Today, I did some tests on a server where an old version of our project was deployed. At some point, I needed to identify which version of the code was there, and I wrote a pretty shell function to figure this out.

Yeah, I know what your thinking : there must be another way. Surely this information should be somewhere in your deployment system. Probably. But that's no excuse to skip a good git scripting exercise !

Ok, so here is the situation :

  • a git repository cloned on my development machine
  • a remote server without git installed
  • a readable file on this server that originates from the git repository

Now, the idea is to compute the file hash similarly to git, and then find a commit for which git rev-parse returns the same hash.
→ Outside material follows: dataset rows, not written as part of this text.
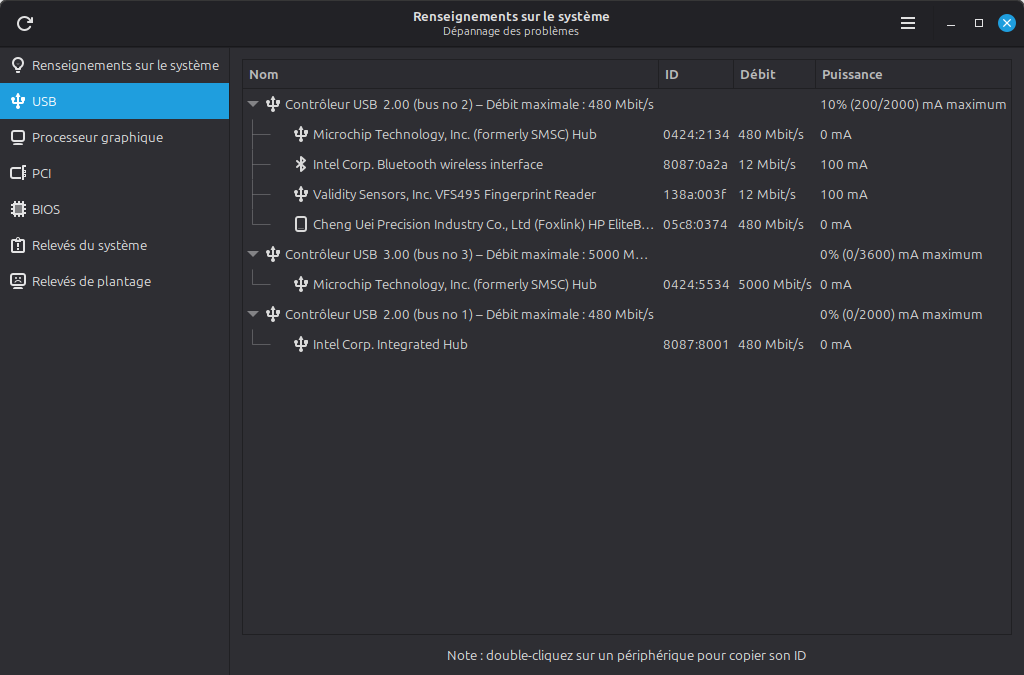Switch to Renseignements sur le système view
The height and width of the screenshot is (675, 1024).
[114, 65]
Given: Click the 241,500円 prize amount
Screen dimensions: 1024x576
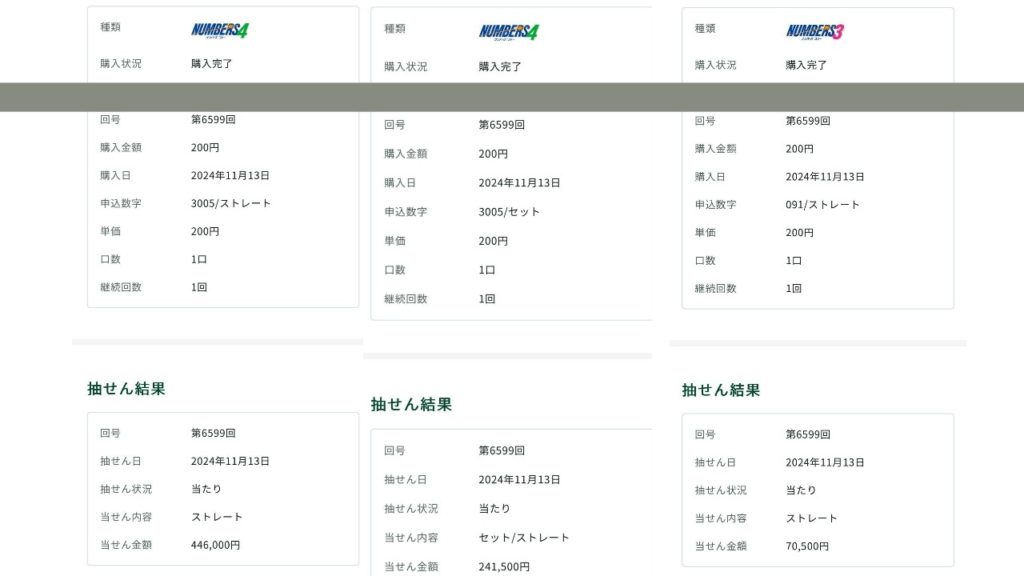Looking at the screenshot, I should [x=504, y=566].
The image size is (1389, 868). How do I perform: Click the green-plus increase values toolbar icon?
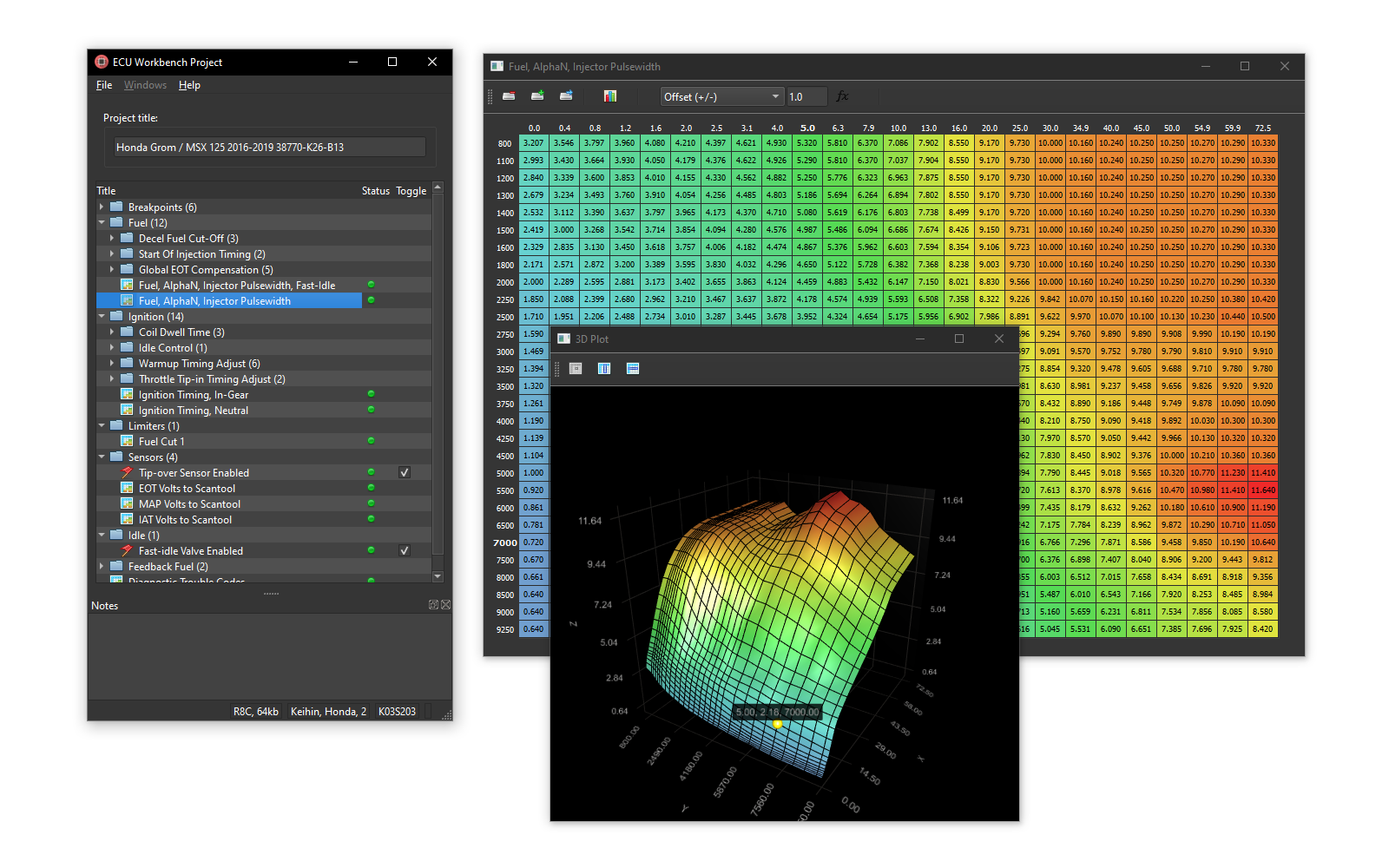[537, 96]
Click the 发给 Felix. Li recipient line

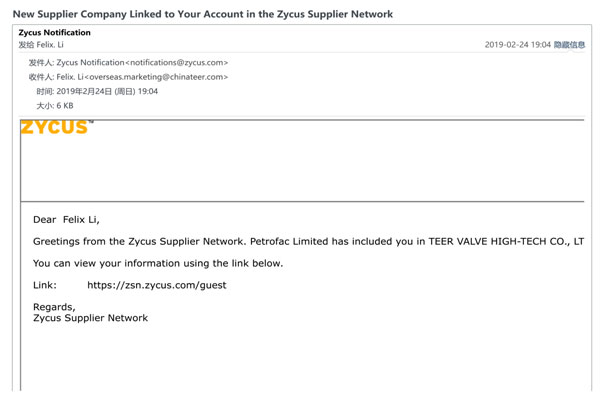[x=41, y=45]
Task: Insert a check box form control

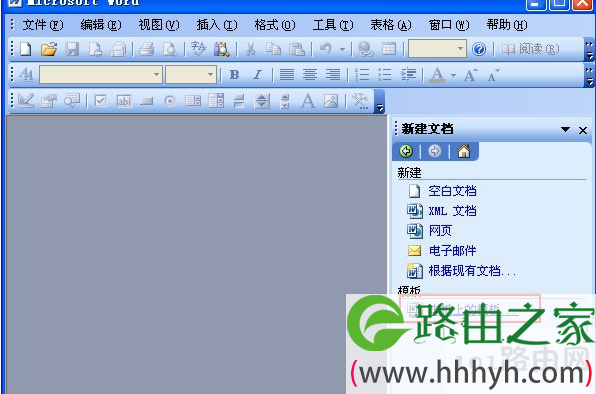Action: tap(101, 101)
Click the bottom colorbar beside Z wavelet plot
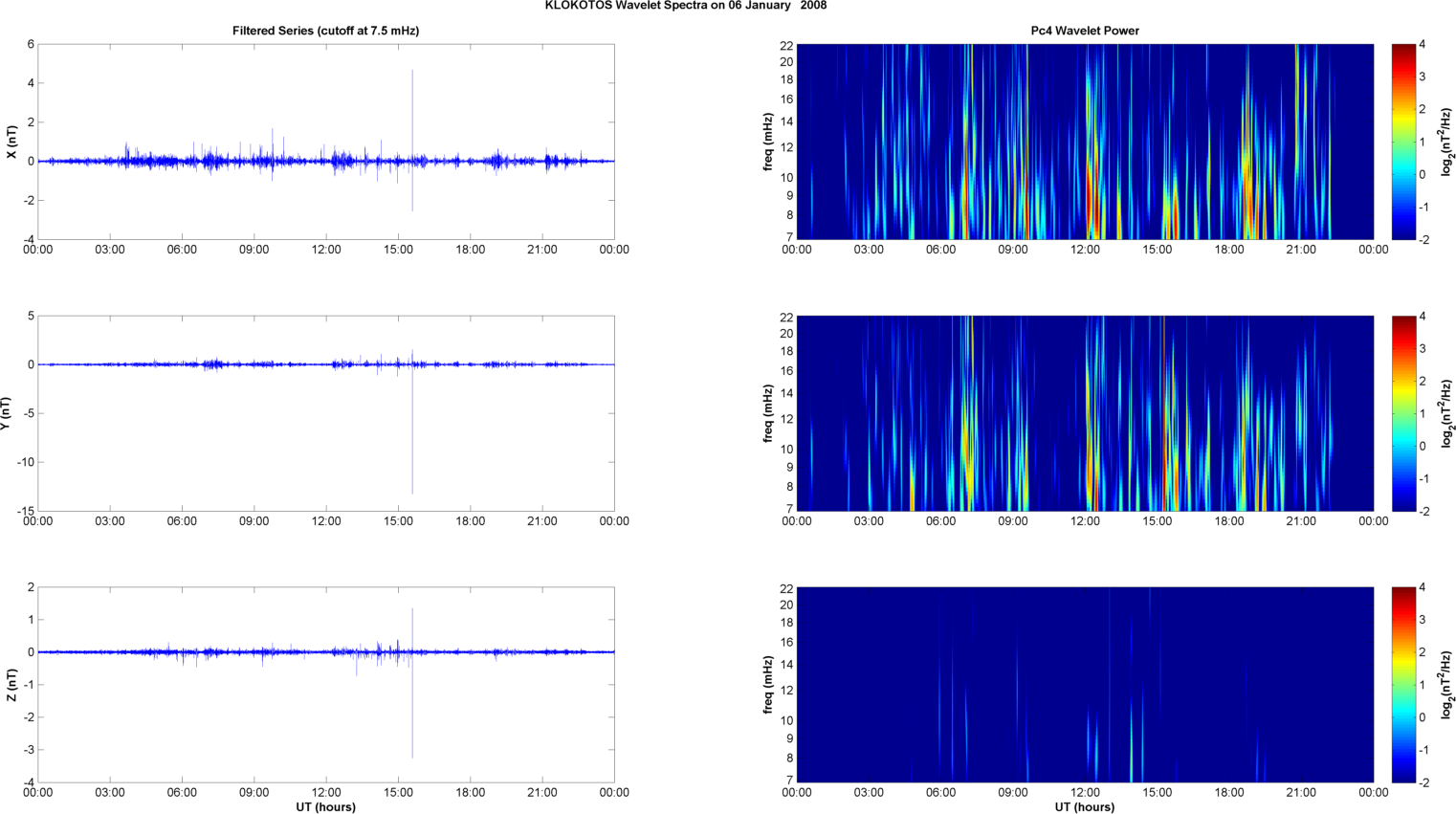 [x=1402, y=685]
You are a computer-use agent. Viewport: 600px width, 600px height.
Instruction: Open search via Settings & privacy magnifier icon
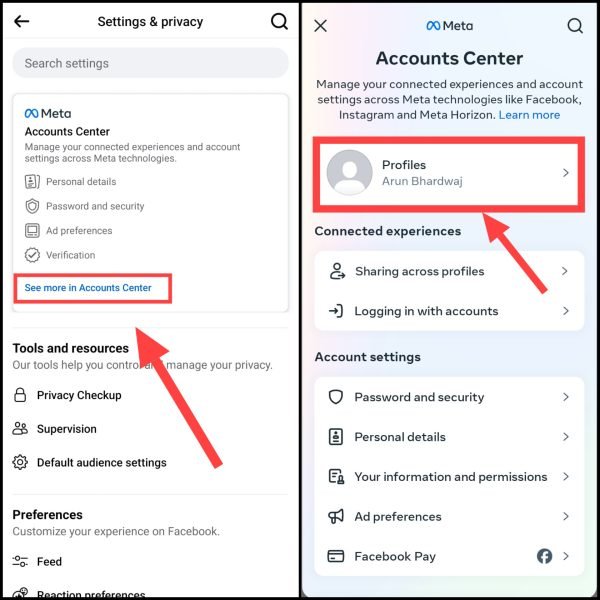pos(279,21)
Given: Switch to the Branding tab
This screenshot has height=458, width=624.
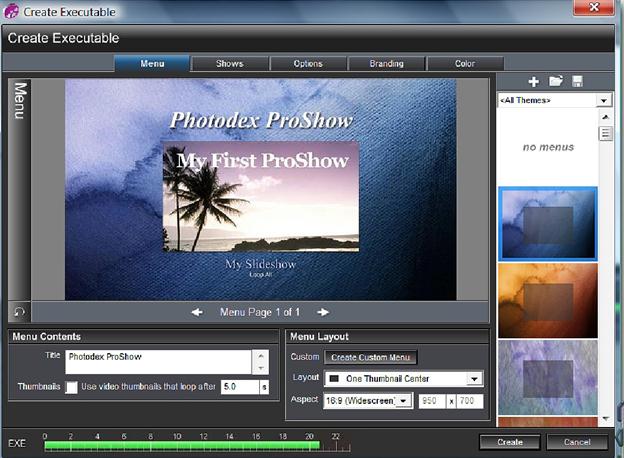Looking at the screenshot, I should [386, 64].
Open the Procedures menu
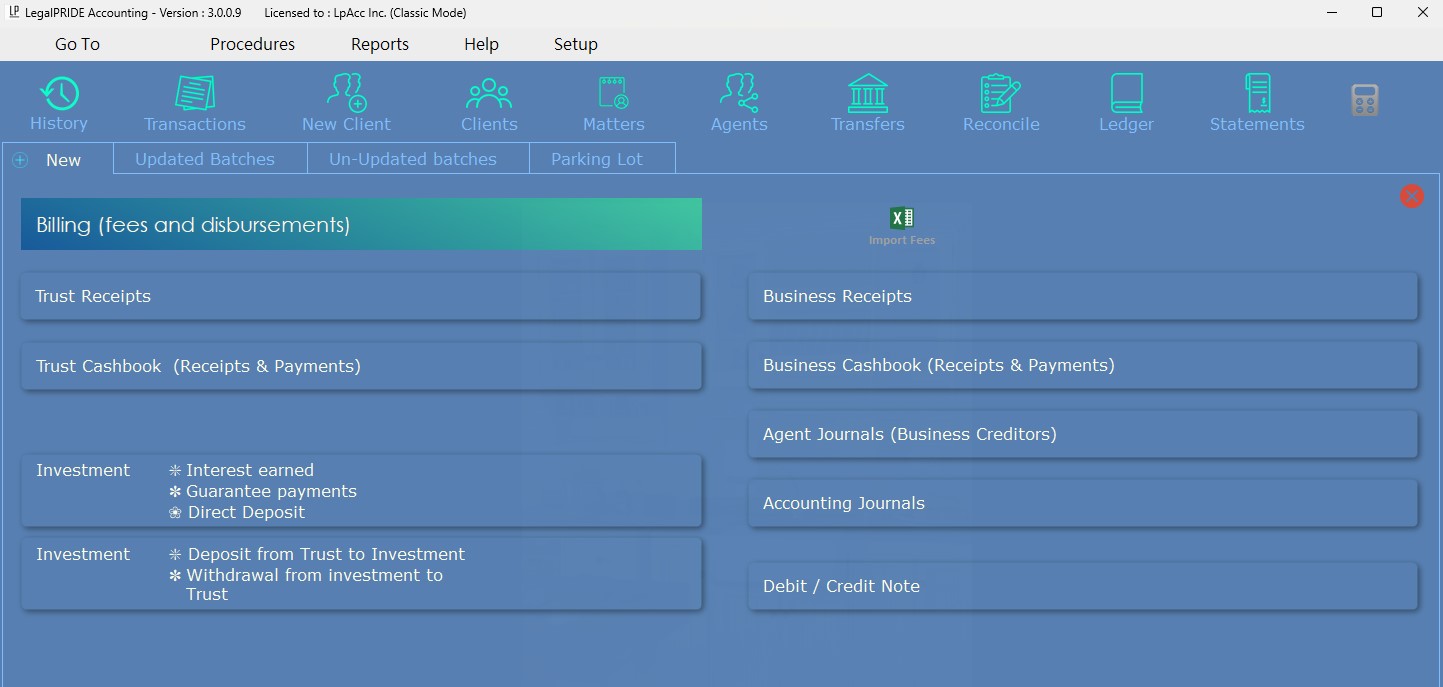The width and height of the screenshot is (1443, 687). (252, 44)
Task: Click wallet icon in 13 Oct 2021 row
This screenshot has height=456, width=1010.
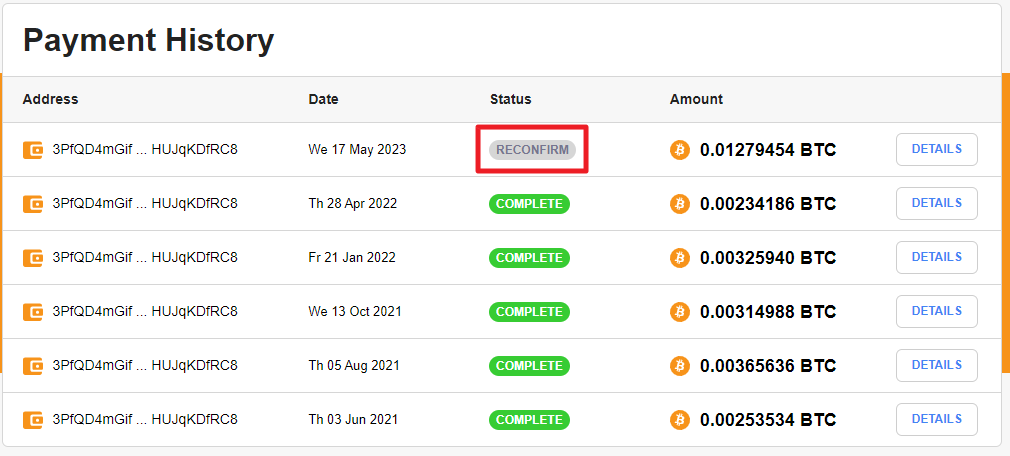Action: tap(33, 312)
First thing first, lets build a function that does the same as git hash-object but does not require git. You can check this SO answer or the details on how git compute blob hashes. Here is my solution:

git-hash-object () { # USAGE: git-hash-object [-t type] file
    local type=blob
    [ "$1" = "-t" ] && shift && type=$1 && shift
    # depending on your git eol/autocrlf settings,
    # you may want to substitute CRLFs by LFs first,
    # by using `perl -pe 's/\r$//g'` instead of `cat` in the next 2 commands
    local size=$(cat $1 | wc -c | sed 's/ .*$//')
    ( echo -en "$type $size\0"; cat "$1" ) | sha1sum | sed 's/ .*$//'
}

Ok, lets write our search function now:

git-identify-filehash () { # USAGE: git-identify file hash
    local file=${1?}
    local hash=${2?}
    git log --format="%h %s" $file | while read commit msg; do
        if [ $(git rev-parse $commit:$file) = "$hash" ]; then
            echo $commit $msg - oldest tag including this commit: \
                $(git tag --contains $commit | head -n 1)
            break
        fi
    done
}

Ok, I'm going to try this on the second-to-last version of pre-commit main.py, that is from commit c3c98af at the time I'm writing :

$ wget http://github.com/pre-commit/pre-commit/raw/c3c98af/pre_commit/main.py
$ git hash-object main.py
e292c72c6c86e8809bd792a630e7f90ac811c385
# Lets pretend we are on a remote server without git:
$ git-hash-object main.py
e292c72c6c86e8809bd792a630e7f90ac811c385

# Now lets identify this file hash in our repository clone
$ git clone git@github.com:pre-commit/pre-commit.git
$ git-identify-filehash pre_commit/main.py e292c72c6c86e8809bd792a630e7f90ac811c385
c3c98af Support pre-commit from inside submodules - oldest tag including this commit: v0.7.1

Oh My God